- 23 April 2018
- 516
American scientist Robin Harris presented a book about the Olonkho Epic
On April 20, a monograph presentation "Storytelling in Siberia. The Olonkho Epic in a Changing World” of associate professor Robin P. Harris at the Institute of Applied Linguistics in Dallas (Texas, USA) was held at the Institute of Humanitarian Studies and Problems of the Indigenous Peoples of the North of the SB RAS, according to the Research Institute of Olonkho, North-Eastern Federal University.
As noted by the staff of the research institute, the epic of the Yakuts in the Soviet times was on the verge of extinction. The revival of interest in Olonkho was due to the UNESCO recognition of its important role in the oral and intangible heritage of mankind and its proclamation as a masterpiece in 2005.

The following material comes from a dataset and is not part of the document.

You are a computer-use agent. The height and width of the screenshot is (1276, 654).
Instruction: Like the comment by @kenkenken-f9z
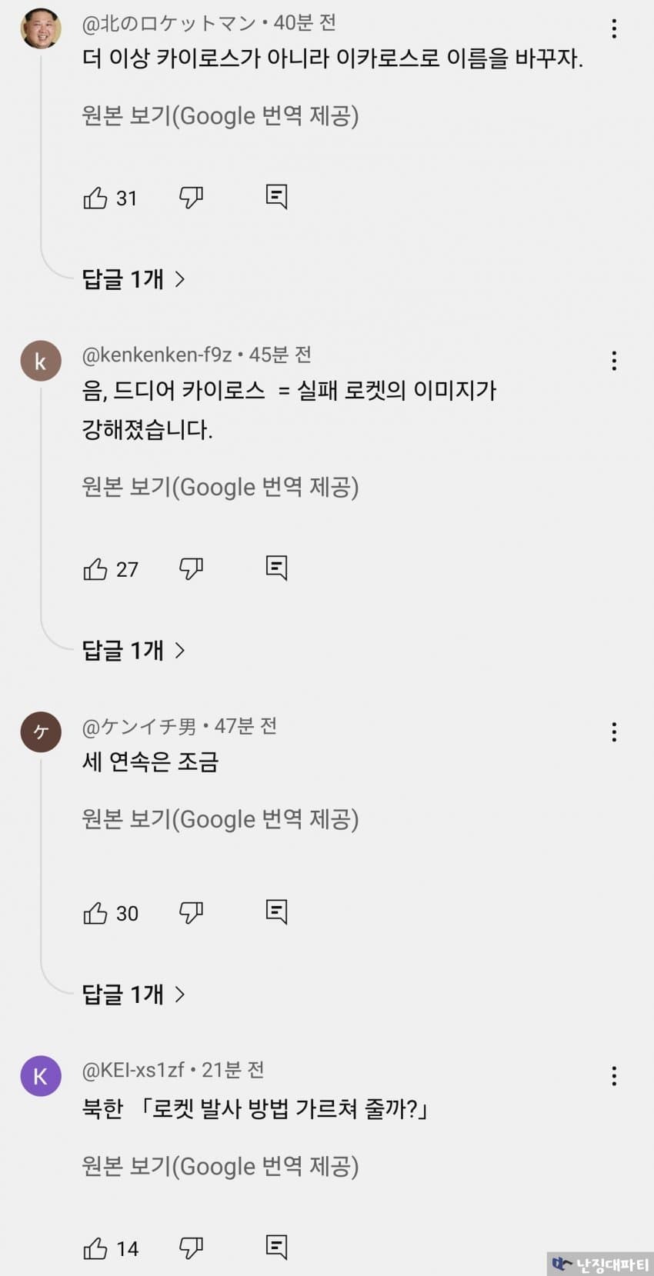tap(95, 569)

Robin Harris, Director of the Center for the Study of Excellence in World Art, documented how the Sakha people used the proclamation of the epic to revive Olonkho and strengthen its cultural identity based on her ten years of life experience in the Russian North. "The multidisciplinary monograph contains the nature of folklore in conjunction with ethnomusicology, anthropology, comparative literature and culturology, to shed light on how the peoples who have lost their identity revive their own intangible cultural heritage", said Ruslan Anisimov, Deputy Firector of NEFU Research Institute of Olonkho.